TASK DETAILS: Give back exactly the lines from the "Instruction: Click the" line to the final line of the records, and only those, minus any pictures.

RECORDS PROVIDED:

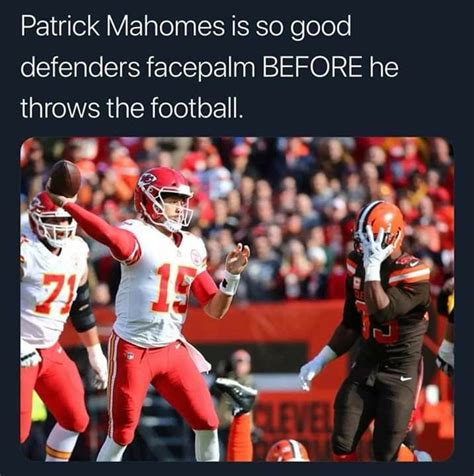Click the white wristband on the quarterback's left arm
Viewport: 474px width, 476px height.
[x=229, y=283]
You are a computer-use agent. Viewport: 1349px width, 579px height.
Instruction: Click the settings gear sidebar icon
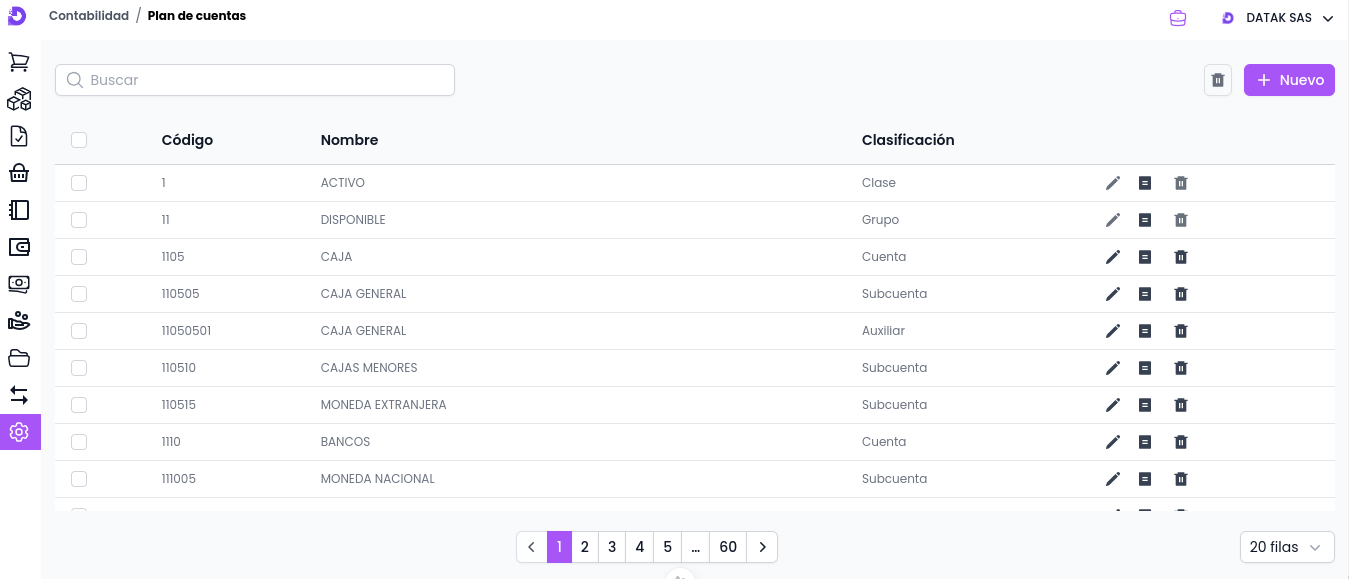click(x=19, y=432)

TASK RESULT:
Instruction: Click the settings gear sidebar icon
click(x=19, y=432)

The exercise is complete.